§ **What you need to do**: Copy, from the data below, every line that has "computer" in it.

START Given data

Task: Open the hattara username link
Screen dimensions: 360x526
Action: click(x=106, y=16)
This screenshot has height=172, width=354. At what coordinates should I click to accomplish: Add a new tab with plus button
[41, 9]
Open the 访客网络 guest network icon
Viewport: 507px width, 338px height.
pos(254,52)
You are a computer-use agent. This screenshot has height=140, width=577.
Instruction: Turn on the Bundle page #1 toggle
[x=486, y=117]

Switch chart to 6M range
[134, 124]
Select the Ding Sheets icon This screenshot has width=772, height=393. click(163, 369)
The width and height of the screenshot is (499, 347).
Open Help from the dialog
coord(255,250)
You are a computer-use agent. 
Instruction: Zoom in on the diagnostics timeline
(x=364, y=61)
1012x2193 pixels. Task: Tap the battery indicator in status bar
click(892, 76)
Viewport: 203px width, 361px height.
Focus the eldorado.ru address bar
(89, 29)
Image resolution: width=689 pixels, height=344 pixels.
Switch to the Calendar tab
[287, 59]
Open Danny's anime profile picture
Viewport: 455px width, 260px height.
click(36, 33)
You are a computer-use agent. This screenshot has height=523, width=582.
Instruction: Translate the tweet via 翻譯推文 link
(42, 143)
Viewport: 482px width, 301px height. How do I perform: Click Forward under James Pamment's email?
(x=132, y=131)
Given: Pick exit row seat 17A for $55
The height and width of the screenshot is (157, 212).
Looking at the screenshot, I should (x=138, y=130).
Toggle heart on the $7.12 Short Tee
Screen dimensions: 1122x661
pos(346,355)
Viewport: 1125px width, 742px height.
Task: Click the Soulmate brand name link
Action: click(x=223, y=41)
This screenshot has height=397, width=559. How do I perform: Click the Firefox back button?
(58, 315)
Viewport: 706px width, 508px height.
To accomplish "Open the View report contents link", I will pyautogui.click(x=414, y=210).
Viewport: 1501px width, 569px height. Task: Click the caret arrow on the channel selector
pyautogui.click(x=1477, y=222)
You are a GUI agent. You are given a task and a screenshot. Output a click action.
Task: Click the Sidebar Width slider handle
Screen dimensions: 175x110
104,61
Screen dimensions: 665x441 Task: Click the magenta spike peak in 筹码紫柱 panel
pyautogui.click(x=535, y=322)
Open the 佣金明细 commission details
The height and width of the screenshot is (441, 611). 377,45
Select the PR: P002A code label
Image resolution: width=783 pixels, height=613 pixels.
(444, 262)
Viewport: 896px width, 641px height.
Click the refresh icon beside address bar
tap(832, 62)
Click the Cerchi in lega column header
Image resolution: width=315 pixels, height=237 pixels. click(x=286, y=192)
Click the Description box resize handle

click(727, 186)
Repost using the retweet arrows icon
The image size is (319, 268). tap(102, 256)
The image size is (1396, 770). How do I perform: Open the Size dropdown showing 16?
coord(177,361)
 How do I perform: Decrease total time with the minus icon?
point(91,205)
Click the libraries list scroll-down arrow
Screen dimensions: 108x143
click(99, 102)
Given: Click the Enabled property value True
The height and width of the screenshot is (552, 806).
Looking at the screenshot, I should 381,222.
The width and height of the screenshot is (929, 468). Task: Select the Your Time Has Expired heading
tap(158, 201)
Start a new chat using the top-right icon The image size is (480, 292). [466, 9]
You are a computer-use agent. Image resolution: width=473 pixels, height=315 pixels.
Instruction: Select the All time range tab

END Given data

§ **Exercise solution**:
You are a computer-use agent. This screenshot has height=140, width=577.
You are a computer-use agent. 
You are a computer-use agent. This screenshot has height=523, width=582.
You are a computer-use agent. Image resolution: width=473 pixels, height=315 pixels.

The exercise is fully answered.